EXERCISE AIM
Go through the records below and return each line that has "Given" in it.

LISTED ENTRIES
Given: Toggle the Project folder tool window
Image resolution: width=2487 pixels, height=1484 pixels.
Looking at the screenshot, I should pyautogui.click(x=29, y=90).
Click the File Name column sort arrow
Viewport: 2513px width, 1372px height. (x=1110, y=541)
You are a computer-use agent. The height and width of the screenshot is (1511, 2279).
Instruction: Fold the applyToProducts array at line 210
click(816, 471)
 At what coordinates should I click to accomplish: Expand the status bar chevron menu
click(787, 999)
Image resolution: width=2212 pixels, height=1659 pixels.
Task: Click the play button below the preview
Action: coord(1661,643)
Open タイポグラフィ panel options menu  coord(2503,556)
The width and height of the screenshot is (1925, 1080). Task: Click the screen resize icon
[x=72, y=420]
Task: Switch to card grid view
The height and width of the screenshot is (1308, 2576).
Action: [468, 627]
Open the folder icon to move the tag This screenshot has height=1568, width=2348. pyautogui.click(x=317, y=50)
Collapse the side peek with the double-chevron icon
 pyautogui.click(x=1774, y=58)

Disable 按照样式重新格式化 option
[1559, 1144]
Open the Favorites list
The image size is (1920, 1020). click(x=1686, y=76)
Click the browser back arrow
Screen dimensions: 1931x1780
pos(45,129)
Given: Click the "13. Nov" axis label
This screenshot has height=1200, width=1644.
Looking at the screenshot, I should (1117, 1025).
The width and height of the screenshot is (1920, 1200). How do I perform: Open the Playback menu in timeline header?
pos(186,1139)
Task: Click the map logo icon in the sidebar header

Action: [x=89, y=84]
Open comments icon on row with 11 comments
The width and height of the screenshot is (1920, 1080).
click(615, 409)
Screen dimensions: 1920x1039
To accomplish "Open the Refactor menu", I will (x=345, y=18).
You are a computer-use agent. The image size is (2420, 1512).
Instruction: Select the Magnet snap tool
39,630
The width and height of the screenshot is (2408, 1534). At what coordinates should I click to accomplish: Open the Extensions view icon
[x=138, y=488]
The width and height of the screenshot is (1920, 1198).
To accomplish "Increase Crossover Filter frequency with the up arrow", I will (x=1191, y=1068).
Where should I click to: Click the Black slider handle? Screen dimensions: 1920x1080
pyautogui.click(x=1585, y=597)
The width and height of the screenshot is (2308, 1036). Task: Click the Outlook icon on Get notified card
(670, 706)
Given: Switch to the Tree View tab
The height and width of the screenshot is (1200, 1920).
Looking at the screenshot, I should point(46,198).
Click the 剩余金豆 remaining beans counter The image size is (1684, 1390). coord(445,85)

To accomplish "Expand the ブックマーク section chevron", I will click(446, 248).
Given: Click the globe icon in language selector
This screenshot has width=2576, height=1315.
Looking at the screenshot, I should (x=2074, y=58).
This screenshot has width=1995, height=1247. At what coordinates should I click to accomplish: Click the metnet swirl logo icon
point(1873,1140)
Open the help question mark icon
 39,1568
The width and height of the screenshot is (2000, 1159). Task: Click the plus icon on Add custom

SOLUTION TO THIS TASK
Given: Toggle the Project folder tool window
Given: Click the "13. Nov" axis label
Given: Switch to the Tree View tab
Given: Click the globe icon in language selector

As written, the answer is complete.